Описывая экономические успехи демократических Гонконга и Сингапура, где большинство китайцев, Хантингтон для поддержки своей концепции может многозначительно заметить:
«Конфуцианское наследие Китая, в котором особое значение придается власти авторитетов, порядку, иерархии и верховенству коллектива над личностью, создает препятствия для демократизации».[94]
Значительная доля пафоса книги направлена на доказательство существования цивилизационной войны между Исламом и Западом, причем объясняется это, конечно же, агрессивностью мусульман:
«Коран и прочие установления мусульманской веры содержат единичные запреты насилия, и в мусульманском учении и практике отсутствует концепция отказа от применения насилия».[95]
Но я не нахожу следов присутствия «концепции отказа от применения насилия» и в Евангелиях. Такой КОНЦЕПЦИИ нет ни в одной религии. Все пророки устанавливали законы поведения. Все запрещали убийства, но все разрешали справедливую войну. Никаких существенных отличий в сторону большей кровожадности у ислама нет. Во всяком случае, христиане очень долго не находили такой концепции в своих Евангелиях, успешно завоевывая и порой уничтожая соседей.
Подтверждая нестандартность мышления, Хантингтон в конце книги неожиданно пропел гимн универсальному набору ценностей, под которым я могу подписаться двумя руками:
«Культуры – относительны; мораль – абсолютна… Человеческое общество универсально потому, что оно – человеческое, а особенное потому, что оно – общество… важнейшие предпосылки для сосуществования культур требуют поисков истинно общего, того, что есть в большинстве цивилизаций»[96].
Я, конечно, не считаю, что суть мировых социально-политических процессов можно лучше понять с точки зрения «ислам против христианства» или что-то в этом роде. Последний аргумент против «цивилизационной концепции»: две самые крупные войны, мировые войны XX века, были внутрицивилизационными. Они не были, как любит выражаться Хантингтон, «по линии разлома цивилизаций», это были войны не между цивилизациями. Если рассмотреть вторую мировую, то коалиции основных участников были следующими:
1. Великобритания, Франция, СССР, США. В терминах цивилизаций Хантингтона: Западная, Западная, Православная, Западная.
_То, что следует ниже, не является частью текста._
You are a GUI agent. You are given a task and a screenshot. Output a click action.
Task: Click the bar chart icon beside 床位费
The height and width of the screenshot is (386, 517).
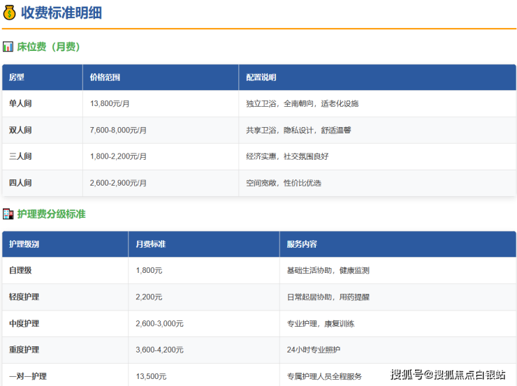[x=8, y=47]
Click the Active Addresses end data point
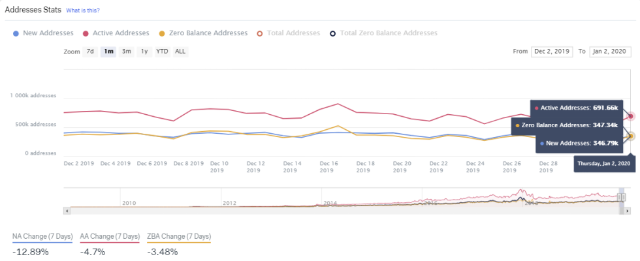Viewport: 640px width, 261px height. tap(631, 116)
2. Германия, Италия, Япония. По Хантингтону: Западная, Западная, Японская.
Понятно, что последняя и крупнейшая война была фактически на 80 % внутризападной войной.
Многие века во многих странах люди разных наций, религий и культур умели жить мирно. И если нас ждет впереди разделение и битва, то это разделение пройдет не по линиям религий, культур, наций или цивилизаций. Это разделение пройдет по линии принятия этого универсального набора ценностей, который я сформулировал выше, или его отрицания. А может, и еще проще: по линии вероятностного или уверенного мышления.